*What the task requires*
Count the lines below that include "agent". Only the number should be given.

*Given records*
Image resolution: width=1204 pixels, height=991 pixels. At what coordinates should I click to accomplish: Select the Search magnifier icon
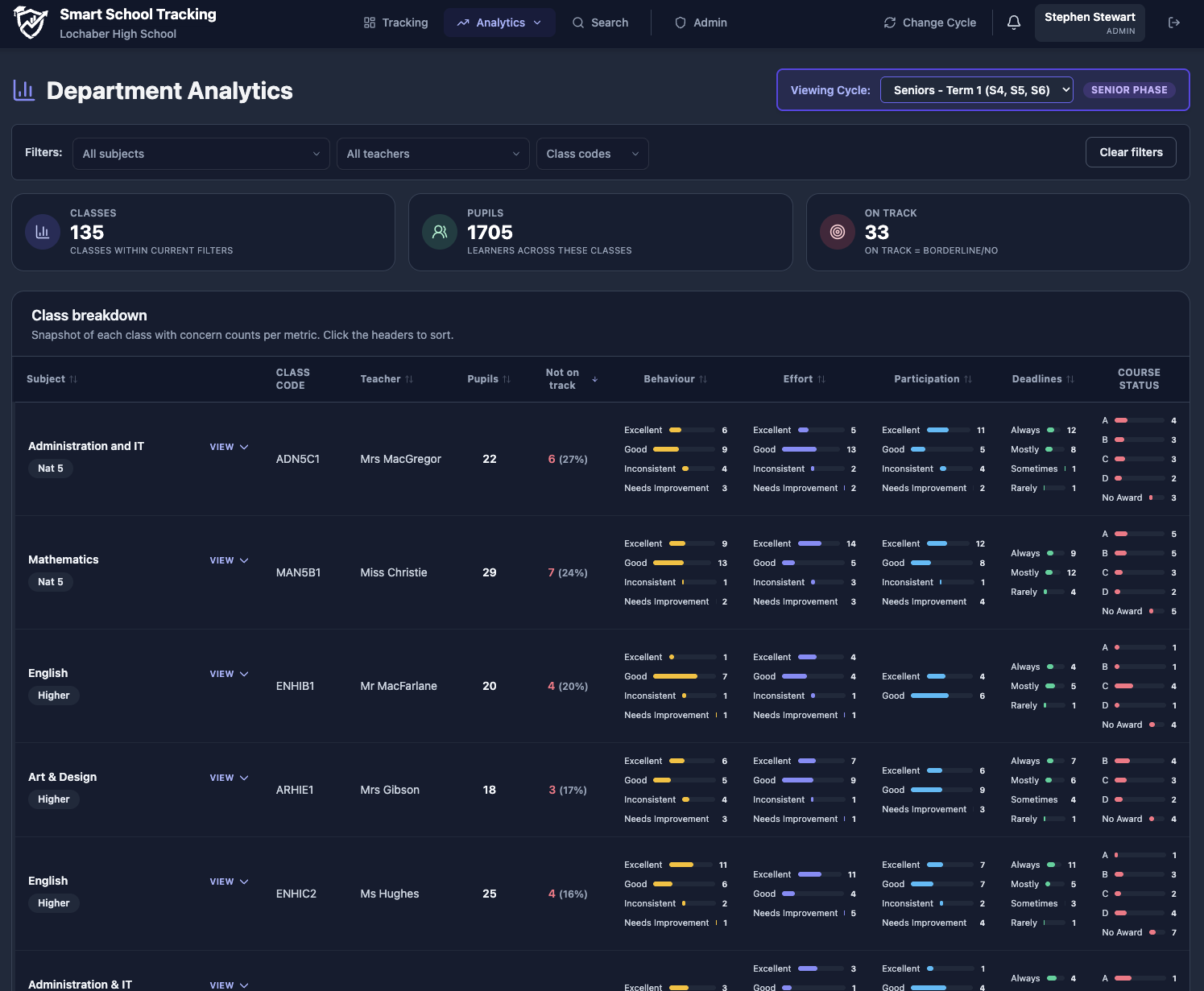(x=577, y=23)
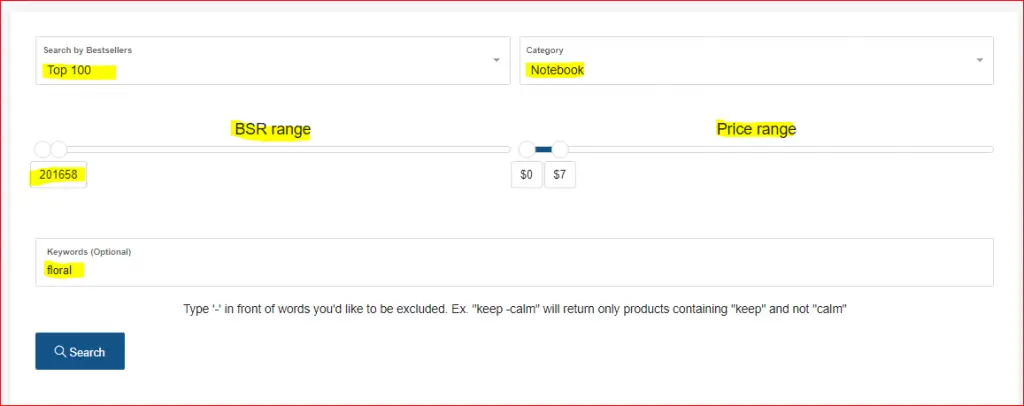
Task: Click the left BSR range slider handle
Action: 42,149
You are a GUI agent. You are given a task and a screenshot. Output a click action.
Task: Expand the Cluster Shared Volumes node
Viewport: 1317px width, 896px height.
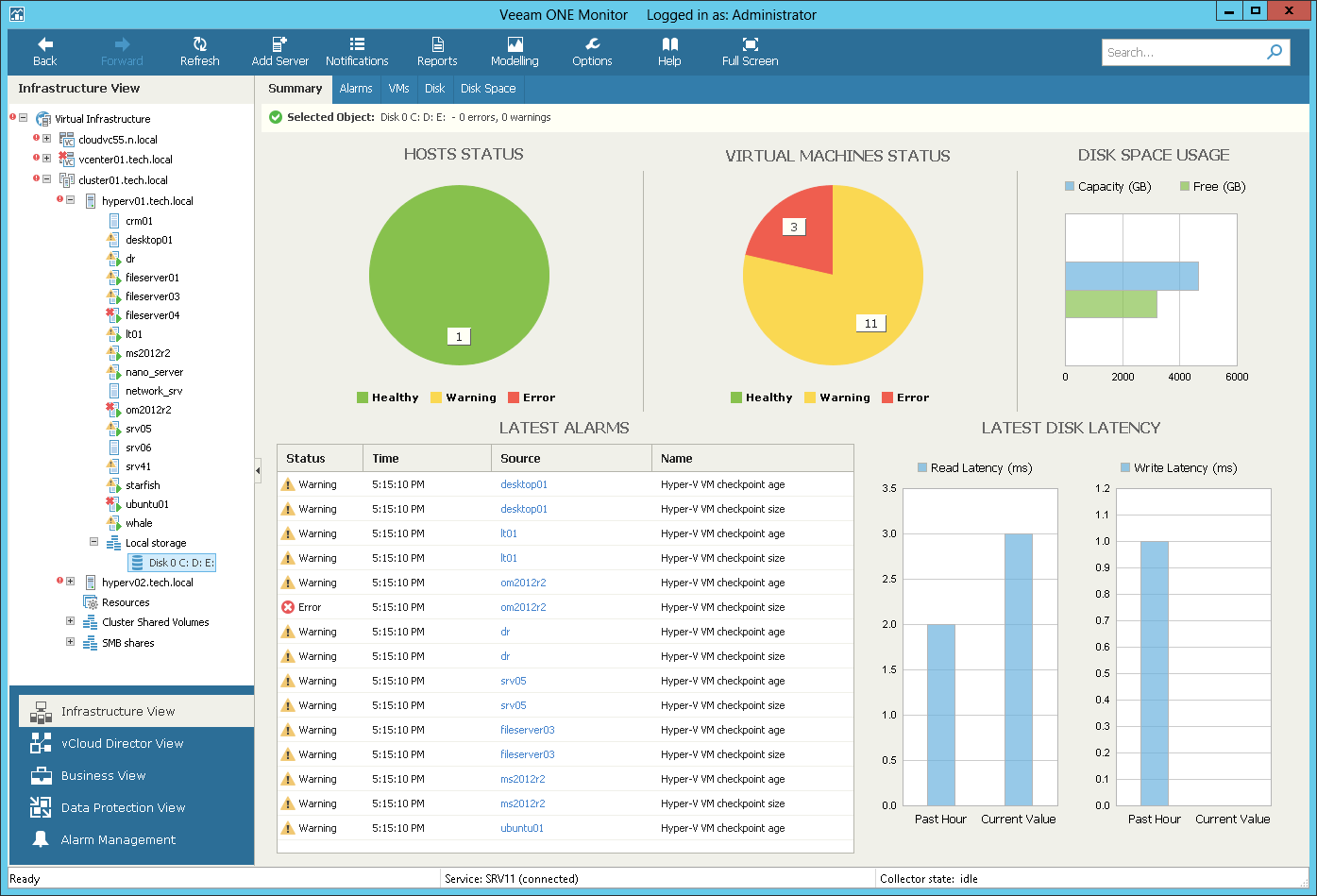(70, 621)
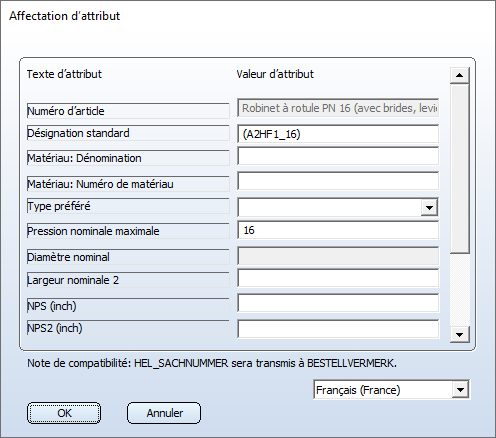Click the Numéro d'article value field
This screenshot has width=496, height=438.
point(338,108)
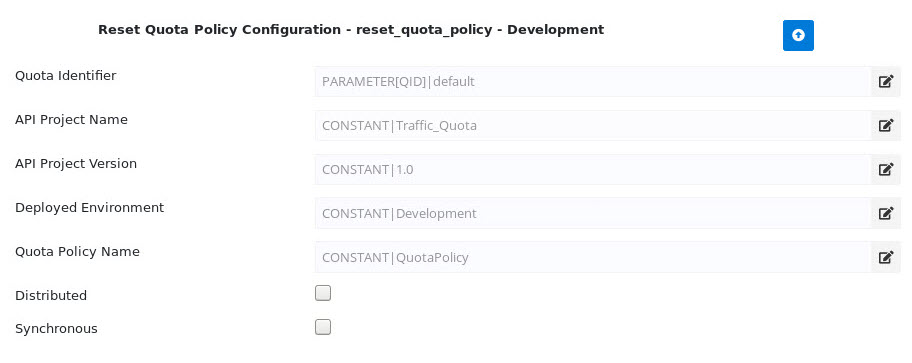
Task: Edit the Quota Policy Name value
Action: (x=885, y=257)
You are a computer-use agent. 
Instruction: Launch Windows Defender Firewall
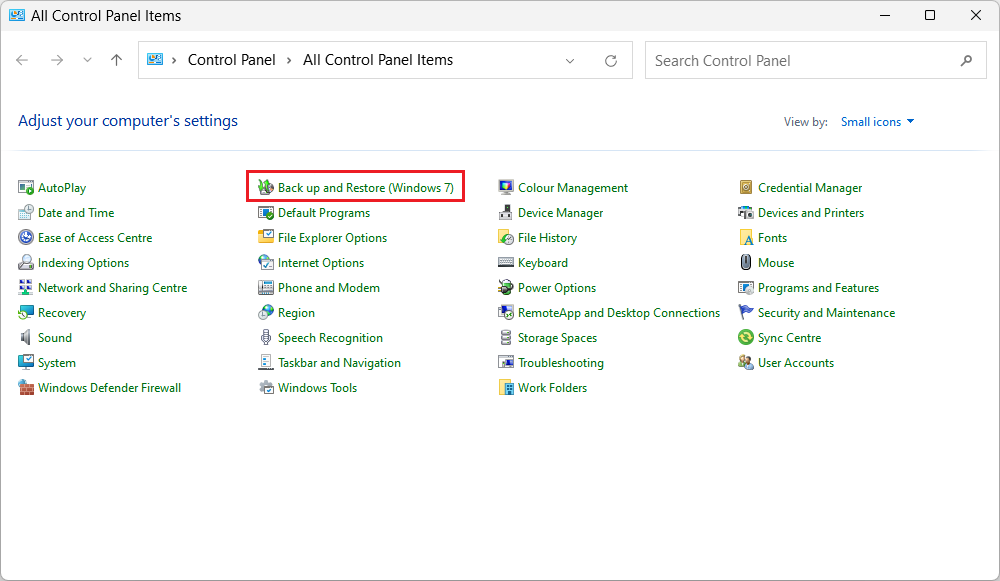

*Solution for this problem*
2